Supported by Molly Jenson (harmony vocals), Darla Hawn (drums), Jeremy Long (pedal steel guitar, organ) Daniel Rhine (upright, electric bass), Bo Koster (wurlitzer, Rhodes, piano), Danny Garcia (most of the ‘mellow’ electric guitar) and Brad Lindsay (most of the ‘rock’ electric guitar) plus a guest or two.
What struck me is how he eases into a song, and in little or no time has the listener tucked in alongside him. Walking the same stride and soaking in all of the nuances and deft twists he likes to introduce. Like how he utilises pedal steel on “Look At You Now”. It isn’t flashy or over bearing, just sufficient deft touches to add flavour. In all honesty on listening to the first two or three tracks I wasn’t sure whether Outlaw wasn’t going to be flash in the pan. It was only then I recalled it took me a few plays to become accustomed and avid fan of his previous album, Angeleno (2015), also the second half on the album is superior to the first!

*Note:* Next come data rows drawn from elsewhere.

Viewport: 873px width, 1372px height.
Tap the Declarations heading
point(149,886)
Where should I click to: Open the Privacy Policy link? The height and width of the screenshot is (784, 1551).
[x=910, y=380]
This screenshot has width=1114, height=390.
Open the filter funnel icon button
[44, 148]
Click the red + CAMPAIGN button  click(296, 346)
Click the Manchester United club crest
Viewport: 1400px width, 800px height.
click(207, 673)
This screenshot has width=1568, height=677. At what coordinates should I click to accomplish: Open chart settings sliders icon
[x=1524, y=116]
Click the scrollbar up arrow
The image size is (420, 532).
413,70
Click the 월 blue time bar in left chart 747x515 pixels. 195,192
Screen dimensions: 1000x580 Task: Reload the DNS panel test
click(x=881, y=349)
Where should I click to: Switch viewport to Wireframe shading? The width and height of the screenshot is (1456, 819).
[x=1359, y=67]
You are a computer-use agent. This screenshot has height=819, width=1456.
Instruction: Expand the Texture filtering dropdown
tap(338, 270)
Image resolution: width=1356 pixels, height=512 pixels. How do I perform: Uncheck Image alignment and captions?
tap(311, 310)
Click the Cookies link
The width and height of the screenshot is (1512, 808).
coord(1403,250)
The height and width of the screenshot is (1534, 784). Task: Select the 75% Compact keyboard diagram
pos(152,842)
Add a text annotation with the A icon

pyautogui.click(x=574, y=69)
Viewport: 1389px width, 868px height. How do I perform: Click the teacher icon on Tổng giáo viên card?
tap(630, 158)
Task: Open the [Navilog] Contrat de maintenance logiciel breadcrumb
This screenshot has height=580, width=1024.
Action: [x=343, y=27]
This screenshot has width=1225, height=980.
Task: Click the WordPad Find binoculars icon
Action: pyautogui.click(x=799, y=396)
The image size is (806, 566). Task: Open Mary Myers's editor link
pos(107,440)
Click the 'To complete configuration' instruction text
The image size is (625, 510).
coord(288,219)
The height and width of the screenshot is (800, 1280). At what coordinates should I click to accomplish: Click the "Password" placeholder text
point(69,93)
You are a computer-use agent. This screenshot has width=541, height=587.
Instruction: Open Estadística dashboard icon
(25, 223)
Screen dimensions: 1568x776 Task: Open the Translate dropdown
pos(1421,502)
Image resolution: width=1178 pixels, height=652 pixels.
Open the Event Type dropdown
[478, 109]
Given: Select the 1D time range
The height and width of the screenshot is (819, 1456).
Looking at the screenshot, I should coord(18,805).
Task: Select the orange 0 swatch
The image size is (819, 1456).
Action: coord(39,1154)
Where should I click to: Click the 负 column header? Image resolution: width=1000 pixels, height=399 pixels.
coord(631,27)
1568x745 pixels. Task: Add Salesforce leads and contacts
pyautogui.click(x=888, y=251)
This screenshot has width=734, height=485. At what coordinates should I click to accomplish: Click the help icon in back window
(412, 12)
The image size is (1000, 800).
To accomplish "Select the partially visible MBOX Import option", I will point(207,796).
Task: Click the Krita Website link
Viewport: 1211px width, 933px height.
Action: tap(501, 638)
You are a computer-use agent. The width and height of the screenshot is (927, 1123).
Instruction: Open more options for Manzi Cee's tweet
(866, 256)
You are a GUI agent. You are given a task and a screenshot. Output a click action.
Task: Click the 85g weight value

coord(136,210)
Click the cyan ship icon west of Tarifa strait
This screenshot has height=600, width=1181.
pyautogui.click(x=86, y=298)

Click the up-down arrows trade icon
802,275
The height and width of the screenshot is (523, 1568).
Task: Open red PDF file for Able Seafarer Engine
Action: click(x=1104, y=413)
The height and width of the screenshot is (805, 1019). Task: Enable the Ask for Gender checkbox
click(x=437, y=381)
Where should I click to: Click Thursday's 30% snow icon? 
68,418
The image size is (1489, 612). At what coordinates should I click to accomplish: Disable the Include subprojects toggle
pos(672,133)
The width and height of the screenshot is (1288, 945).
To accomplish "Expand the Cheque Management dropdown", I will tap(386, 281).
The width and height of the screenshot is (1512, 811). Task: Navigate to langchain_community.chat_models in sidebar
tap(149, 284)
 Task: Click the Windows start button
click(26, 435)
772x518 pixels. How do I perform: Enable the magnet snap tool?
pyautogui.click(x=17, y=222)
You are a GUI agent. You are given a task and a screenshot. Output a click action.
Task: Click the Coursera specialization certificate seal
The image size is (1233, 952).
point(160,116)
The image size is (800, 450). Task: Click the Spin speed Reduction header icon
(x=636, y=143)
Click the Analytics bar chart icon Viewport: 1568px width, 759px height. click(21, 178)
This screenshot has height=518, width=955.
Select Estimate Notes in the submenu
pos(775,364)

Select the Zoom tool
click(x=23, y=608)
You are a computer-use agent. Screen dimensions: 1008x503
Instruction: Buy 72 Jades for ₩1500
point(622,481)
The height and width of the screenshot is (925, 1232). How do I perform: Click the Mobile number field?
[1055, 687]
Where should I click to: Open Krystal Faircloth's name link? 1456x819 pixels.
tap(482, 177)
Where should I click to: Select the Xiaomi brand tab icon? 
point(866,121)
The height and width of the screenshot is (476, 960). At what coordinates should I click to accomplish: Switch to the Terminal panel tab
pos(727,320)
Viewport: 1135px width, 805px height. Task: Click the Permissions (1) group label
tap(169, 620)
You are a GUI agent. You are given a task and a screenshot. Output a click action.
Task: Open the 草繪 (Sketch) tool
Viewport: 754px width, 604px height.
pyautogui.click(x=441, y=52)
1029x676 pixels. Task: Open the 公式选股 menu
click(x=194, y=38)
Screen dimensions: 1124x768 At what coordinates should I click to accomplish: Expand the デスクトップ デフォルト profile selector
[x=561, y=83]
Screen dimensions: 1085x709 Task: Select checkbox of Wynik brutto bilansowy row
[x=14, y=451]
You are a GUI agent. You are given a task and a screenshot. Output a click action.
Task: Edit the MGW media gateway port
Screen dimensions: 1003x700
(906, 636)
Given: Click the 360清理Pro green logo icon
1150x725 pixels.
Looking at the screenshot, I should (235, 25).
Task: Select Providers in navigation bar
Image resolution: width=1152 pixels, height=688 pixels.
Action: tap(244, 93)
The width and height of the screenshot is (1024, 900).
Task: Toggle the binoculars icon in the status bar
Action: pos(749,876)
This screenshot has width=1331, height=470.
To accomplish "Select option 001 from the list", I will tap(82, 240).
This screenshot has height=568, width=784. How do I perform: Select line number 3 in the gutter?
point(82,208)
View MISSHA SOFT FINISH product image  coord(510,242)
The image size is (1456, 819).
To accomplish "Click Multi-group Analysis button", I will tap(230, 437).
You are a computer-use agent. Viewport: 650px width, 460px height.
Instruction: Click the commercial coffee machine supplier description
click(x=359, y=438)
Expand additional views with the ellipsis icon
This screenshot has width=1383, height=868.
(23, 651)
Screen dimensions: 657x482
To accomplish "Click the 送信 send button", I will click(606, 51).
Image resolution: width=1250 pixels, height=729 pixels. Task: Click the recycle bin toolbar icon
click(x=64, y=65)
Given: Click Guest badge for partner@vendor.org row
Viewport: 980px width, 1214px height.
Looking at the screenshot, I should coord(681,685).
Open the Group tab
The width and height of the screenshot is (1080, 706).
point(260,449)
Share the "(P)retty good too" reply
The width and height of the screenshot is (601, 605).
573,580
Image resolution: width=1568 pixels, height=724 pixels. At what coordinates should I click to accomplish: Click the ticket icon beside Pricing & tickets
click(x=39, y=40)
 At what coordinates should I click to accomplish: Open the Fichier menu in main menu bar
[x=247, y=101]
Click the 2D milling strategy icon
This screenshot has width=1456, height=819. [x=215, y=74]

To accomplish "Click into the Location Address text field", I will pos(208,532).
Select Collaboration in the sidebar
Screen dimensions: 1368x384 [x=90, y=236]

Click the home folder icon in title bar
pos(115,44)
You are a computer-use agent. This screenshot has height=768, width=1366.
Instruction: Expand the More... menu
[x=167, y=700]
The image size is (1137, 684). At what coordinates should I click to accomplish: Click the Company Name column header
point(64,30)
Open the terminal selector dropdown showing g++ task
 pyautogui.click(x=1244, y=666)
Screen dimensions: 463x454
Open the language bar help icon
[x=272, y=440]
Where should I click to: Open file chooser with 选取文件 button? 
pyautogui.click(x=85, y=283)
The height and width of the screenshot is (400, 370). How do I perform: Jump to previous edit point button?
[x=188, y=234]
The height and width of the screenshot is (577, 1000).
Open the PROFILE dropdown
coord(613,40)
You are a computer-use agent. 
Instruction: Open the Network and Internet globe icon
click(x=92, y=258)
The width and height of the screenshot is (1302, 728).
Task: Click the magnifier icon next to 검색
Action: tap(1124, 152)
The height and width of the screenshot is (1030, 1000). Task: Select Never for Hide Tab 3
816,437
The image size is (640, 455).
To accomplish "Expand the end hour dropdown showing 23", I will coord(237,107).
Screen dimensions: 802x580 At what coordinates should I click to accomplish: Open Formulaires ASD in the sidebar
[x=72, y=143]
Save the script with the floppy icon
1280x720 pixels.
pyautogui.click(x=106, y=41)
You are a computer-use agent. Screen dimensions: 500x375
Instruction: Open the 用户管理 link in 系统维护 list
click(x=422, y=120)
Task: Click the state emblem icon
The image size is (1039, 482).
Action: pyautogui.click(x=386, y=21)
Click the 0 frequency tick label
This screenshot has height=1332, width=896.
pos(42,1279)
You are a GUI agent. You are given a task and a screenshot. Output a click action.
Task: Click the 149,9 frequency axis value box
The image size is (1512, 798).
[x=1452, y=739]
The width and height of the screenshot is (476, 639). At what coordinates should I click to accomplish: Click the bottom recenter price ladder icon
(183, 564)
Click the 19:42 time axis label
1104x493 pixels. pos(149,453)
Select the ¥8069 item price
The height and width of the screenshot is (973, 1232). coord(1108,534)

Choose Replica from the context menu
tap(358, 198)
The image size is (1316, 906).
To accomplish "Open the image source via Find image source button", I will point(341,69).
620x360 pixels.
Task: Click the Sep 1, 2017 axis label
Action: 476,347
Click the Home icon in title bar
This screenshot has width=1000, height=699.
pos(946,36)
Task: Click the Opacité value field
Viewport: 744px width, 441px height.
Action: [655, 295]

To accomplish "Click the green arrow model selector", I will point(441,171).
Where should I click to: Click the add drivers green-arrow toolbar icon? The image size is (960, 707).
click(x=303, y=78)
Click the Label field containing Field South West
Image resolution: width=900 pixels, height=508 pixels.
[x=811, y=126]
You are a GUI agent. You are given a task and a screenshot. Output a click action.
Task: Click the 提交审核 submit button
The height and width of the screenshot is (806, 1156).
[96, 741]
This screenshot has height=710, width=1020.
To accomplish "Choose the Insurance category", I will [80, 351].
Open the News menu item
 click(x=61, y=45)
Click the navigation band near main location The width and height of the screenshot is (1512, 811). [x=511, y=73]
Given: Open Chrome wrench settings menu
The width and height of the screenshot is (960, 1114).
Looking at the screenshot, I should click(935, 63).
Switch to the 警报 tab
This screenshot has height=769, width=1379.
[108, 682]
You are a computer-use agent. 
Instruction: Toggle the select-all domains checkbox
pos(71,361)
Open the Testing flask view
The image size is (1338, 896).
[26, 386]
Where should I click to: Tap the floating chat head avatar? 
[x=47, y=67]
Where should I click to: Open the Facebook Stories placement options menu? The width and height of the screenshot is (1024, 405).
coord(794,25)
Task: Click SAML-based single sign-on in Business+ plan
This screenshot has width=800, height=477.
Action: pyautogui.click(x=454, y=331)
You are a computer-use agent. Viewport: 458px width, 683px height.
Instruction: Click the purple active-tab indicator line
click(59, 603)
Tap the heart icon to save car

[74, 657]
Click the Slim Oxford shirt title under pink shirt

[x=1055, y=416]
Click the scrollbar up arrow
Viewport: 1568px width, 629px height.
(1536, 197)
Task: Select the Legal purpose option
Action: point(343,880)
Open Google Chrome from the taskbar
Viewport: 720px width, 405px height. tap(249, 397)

Jaunty ode “Dry In The Sun” offers a feel good ambiance. A song set to have you throw off your worries and enjoy the moment. In turn it is followed by the warm swagger of light ’n’ breezy pop country ode “Now She Tells Me”(nice steel guitar). When it comes to heart-tugging ballads “Diamond Ring” hits home, and hard, as he pulls the listener like a fisherman his catch ever closer to him. Wistful, graceful and hypnotic “Bougainvillea, I Think” has him speak of a lady from long ago from the borders. As for the title-track, “Tenderheart” is ok, but it does not stop me in my tracks. Certainly not of the same mould or owner the same dynamics as the hooky “Trouble”. Here is a crowd-pleaser it there ever was one. More mainstream than gritty singer-songwriter fare but the thing about Sam Outlaw his music crosses boundaries without the need to stop at checkpoints to have his credentials looked over. “She’s Playing Hard To Get (Rid Of)” has effective organ, and pedal steel guitar plus harmony vocals help guide him. This as he works on ditching a former love and it isn’t the most happy situation. But, hey you do have two happy people on “Two Broken Hearts” (that go missing as the two of them get together). Needless to say it contains some fine pedal steel. The most appealing song on the album could well be the terrific “All My Life”. More like it would most certainly have helped make the album match up to his debut record, if not better it! Love the work of Long on his usual pedal steel, and electric guitar, and with Outlaw letting his imagination go wild, lyrically, he hits the jackpot! Don't be shocked it you still have this album among you favourite listens five years from now.